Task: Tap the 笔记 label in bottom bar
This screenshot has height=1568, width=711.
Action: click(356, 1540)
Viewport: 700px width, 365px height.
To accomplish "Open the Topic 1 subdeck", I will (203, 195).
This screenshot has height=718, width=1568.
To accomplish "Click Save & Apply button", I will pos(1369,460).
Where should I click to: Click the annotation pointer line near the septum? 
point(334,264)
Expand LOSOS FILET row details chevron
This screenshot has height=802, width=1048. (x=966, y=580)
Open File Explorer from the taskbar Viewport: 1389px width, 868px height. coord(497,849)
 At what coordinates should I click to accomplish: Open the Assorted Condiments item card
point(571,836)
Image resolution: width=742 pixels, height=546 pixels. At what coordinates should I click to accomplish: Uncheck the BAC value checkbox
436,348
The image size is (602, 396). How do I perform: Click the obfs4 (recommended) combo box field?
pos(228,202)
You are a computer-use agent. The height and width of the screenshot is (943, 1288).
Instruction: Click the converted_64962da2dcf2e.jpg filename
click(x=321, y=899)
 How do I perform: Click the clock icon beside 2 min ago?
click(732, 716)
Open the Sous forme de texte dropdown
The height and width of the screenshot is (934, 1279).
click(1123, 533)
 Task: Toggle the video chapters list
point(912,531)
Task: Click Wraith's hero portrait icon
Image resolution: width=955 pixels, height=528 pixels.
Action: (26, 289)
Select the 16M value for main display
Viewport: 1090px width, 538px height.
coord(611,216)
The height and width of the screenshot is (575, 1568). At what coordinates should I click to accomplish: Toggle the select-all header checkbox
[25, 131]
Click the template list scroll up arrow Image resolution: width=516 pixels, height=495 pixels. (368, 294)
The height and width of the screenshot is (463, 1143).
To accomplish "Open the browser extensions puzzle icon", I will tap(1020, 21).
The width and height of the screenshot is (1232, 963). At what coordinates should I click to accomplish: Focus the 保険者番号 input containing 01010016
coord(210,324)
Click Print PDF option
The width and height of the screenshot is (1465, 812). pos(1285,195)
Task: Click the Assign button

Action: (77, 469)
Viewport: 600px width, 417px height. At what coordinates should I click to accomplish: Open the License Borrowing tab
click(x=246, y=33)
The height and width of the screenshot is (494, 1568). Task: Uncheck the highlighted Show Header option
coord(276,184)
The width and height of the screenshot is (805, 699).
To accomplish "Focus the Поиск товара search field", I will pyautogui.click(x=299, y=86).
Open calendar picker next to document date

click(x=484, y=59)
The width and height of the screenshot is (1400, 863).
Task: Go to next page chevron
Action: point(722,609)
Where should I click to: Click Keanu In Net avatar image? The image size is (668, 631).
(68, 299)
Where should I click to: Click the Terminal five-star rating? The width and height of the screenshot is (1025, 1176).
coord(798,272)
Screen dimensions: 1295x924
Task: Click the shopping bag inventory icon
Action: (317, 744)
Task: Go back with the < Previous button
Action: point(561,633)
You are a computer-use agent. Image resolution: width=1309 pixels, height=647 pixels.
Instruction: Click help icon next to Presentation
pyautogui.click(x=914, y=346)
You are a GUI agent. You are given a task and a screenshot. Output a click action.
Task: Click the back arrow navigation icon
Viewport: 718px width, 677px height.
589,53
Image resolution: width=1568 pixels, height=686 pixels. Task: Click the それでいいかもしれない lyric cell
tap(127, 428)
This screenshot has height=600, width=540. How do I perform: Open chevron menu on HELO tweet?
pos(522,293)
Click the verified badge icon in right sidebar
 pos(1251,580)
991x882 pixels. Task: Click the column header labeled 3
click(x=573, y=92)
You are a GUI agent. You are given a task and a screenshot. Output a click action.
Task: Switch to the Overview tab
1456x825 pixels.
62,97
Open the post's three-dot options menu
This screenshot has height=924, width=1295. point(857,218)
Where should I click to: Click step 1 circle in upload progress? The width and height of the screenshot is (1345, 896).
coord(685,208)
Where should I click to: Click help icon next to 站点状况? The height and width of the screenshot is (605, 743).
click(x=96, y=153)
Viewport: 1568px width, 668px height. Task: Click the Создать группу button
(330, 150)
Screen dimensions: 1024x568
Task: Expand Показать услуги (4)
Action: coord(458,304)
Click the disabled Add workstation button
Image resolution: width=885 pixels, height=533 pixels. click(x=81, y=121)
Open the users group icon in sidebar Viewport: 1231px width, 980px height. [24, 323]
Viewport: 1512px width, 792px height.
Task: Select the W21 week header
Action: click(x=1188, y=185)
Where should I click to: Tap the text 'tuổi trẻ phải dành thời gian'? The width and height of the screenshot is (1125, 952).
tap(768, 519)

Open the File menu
--- --- ---
▸ To do
Copy out, word for word, the part of the entries above that begins at the line with "The width and height of the screenshot is (1232, 963)." and ends at the line with "The width and height of the screenshot is (805, 699).", including both.

▸ Result of this exercise
The width and height of the screenshot is (1232, 963). At what coordinates should I click to accomplish: Focus the 保険者番号 input containing 01010016
coord(210,324)
Click Print PDF option
The width and height of the screenshot is (1465, 812). pos(1285,195)
Task: Click the Assign button

Action: (77, 469)
Viewport: 600px width, 417px height. At what coordinates should I click to accomplish: Open the License Borrowing tab
click(x=246, y=33)
The height and width of the screenshot is (494, 1568). Task: Uncheck the highlighted Show Header option
coord(276,184)
The width and height of the screenshot is (805, 699).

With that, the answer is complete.